== Document extract

If You Love Me, You Will Keep My Commandments
In John 14:15 Jesus make a very direct, easily understood statement. The KJV and NKJV capture the thought in John 14:23. “If you love Me, you will keep My commandments.”
Jesus built His church (Matt. 16:18; Heb. 12:22-23). He is the One the church is to obey (Matt. 28:20). Why then do we so commonly ignore Him in this most fundamental aspect of Christian response?
Jesus is smart, hardly a revelation, yet a truth we can all too easily ignore. If the church is to address successfully the business of the Christ, it must love the Christ. If we love Him well, we will follow Him faithfully and zealously; if we do not love Him sufficiently, we will not. Simple, isn’t it.
This love of Christ is to control us; it is the key to victorious service (II Cor. 5:14-15; cf. Gal. 2:20). Whatever the particular item of service might be, it is the heartfelt love of Jesus that will insure its pursuit. All the well-defined lists of doctrine and all the acknowledged biblical patterns will not, in themselves, bring us to obedience; love is the key.
How do we come to have this love? What is the practical plan for developing this all-important key to service? We need no rocket scientist or brain surgeon; the answer is within clear sight of us all.
We will come to love Jesus in the acceptable, substantive biblical way as we get to know Him. To know Him is to love Him. Where do we find our most direct encounter with the Christ? It is in the Gospels. Matthew, Mark, Luke, and John, almost 48% of the New Testament, is the place where we see Jesus “in the flesh” (Jn. 1:14; 14:7-9).

====
== Dataset entries

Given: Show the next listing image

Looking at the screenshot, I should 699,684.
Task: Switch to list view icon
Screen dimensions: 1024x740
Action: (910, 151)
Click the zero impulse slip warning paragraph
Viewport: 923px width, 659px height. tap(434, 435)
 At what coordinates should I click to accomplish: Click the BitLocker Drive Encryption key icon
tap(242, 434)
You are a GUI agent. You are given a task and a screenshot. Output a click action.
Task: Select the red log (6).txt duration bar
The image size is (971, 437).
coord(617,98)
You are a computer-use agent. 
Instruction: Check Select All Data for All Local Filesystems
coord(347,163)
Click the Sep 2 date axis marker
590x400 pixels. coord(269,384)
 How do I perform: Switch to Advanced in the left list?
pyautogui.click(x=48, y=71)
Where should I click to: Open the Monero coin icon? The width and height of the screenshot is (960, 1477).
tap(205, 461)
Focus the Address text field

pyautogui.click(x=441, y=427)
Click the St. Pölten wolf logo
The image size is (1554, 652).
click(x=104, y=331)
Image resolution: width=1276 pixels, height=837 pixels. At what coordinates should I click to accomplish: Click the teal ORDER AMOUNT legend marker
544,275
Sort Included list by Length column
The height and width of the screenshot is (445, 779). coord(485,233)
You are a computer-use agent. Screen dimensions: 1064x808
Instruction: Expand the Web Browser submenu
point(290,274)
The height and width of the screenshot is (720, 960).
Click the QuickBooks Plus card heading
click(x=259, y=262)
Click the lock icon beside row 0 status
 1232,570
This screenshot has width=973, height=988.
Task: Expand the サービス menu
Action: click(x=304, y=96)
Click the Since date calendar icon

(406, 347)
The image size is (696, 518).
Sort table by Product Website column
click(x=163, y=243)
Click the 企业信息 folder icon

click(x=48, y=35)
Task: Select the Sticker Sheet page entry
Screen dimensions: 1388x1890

====

Tasks:
1. Answer these from the article on loving Jesus:
(a) Which verses are cited for the claim that Jesus built His church?
(b) What share of the New Testament do Matthew, Mark, Luke, and John make up?
(c) What does the article call the key to victorious service?
2. Does the article on loving Jesus support each statement? Answer yes or no, and quote the words that decide it.
(a) Expert help is needed to learn how to develop this love.
(b) Well-defined lists of doctrine are enough by themselves to bring us to obedience.
(c) Getting to know Jesus leads to loving Him.
3. Extend the article on loving Jesus, picking up after its last sentence.

Responses:
1.
(a) Matt. 16:18 and Heb. 12:22-23.
(b) Almost 48%.
(c) The love of Christ, which is to control us (II Cor. 5:14-15; cf. Gal. 2:20).

2.
(a) No: "We need no rocket scientist or brain surgeon; the answer is within clear sight of us all."
(b) No: "All the well-defined lists of doctrine and all the acknowledged biblical patterns will not, in themselves, bring us to obedience; love is the key."
(c) Yes: "To know Him is to love Him."

3.
Yes, we must also come to know the mind of Christ as it is expressed to the church in the Epistles. The love of Christ would allow no other choice. Nevertheless, it is in the Gospels where we see Him in the form of His most personal appearance. The key is to loving Jesus is obvious. The Gospels must be read. Their picture of Jesus must be the source of our ongoing meditation and application (II Cor. 3:18). If we never tire of hearing the “old, old story,” we will never be far from the four books of “good news.”
We have, at times, given our first look to bare doctrine, or to programs and methods devised by men. Some have even said that Acts chapter two is the “hub of the Bible,” as thought the beginning of the church is more significant than its Builder (Heb. 3:3). We need to look first to the Christ (Col. 3:1-3). It is to Him we must go before our focus can be clear elsewhere (Matt. 11:28-30; cf. I Cor. 11:1).
I purpose a prescription for increasing our love to Jesus. Read a Gospel a week, taken in daily doses. Read, marvel, meditate, and be captivated by Jesus. As we grow in love for Him, we will grow in our keeping of His commandments. As Philip told Nathanael, “Come and see” (Jn. 1:46).